With a camera in my hand, and about to leave the driveway, two turkey run from behind my barn and down the driveway. A nice morning site to start the day.
We arrived to the Shad Landing campgrounds and boat launch at near high tide. It was an absolutely beautiful sunny and warm day.
Our thought was to go into the upper reaches of Corkers Creek and fish as the tide went out, allowing the boat to drift with the tide. Unfortunately, in the upper headwaters my boat ran aground on a sunken log that went across the creek. To make a long story short, Steve and I jumped onto the shore and pulled a rope to turn the boat around and off of the in-stream stumpage, while Jeff and Dave worked from within the boat.
It was a 10 fish species, over 100 fish caught day. The only time we did not catch fish was an one-hour slack tide period in the afternoon. Otherwise, if the tide was moving, fish were biting. Even at low tide the center thalweg of Corkers Creek averaged seven to eight feet deep.
The beautiful yellow-breasted sunfish. We all primarily used small jigs, usually in white, and a specific lure called the Cubby Mini-Mite, on light action rods.
Spatterdock was emerging from the water, and the tree leaves were about 50-percent expanded, with bald cypress throughout.

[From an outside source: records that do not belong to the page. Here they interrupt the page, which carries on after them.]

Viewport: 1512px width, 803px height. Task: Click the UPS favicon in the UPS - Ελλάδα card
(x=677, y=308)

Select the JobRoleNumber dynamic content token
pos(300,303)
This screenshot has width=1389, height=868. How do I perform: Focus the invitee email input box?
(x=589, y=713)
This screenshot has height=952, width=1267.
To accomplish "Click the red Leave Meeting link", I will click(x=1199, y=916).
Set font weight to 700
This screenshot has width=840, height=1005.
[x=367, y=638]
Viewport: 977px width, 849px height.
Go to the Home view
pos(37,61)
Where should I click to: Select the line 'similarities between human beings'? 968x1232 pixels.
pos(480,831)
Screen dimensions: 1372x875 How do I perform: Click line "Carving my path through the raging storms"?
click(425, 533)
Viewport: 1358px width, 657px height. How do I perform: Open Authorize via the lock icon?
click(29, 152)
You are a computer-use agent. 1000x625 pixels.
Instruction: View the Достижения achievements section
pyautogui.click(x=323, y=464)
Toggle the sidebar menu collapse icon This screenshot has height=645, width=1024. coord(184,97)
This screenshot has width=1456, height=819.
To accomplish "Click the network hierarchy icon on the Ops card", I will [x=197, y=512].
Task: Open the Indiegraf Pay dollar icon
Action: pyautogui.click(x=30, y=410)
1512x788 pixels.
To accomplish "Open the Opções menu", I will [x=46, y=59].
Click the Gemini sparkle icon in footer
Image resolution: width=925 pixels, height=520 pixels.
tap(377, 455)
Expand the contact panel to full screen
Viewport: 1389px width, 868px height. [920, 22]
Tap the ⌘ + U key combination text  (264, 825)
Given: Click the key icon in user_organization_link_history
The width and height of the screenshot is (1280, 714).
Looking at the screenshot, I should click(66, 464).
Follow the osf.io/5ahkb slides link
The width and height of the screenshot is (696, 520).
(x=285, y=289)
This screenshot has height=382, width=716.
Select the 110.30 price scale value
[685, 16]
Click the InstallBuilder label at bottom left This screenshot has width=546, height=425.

The dominant fish of the day was the black crappie. If we caught one, we usually caught several together, and always tight in on the bank and/or under dead limbs and branches.
We all used a few different lures as well, and I did well using a small spinnerbait, which caught bronco bluegills. I went through 30 jig heads on the day, as submerged stumpage is common.
Fringe tree dappled the banks, growing out and over the water.
In equal numbers we observed swamp azalea with regularity.
Parasitic mistletoe grew on tree limbs.
Steve shows-off a large golden shiner.
I caught four largemouth bass, one which when I was attempting to land-it, went up and over the boat and fell off the hook on the other side of the boat. Jeff had a monster chain pickerel that he lost at the boat, but we gave him credit for landing it.
In the course of the day on the water, we worked through two ice cold six-packs, WAWA subs for lunch and catching up on many stories, as we have all not fished together since last year. I’d venture to say that the Pocomoke River between Snow Hill and Pocomoke City may be the most beautiful fresh tidal river in Maryland. Thank you Dave, Steve and Jeff.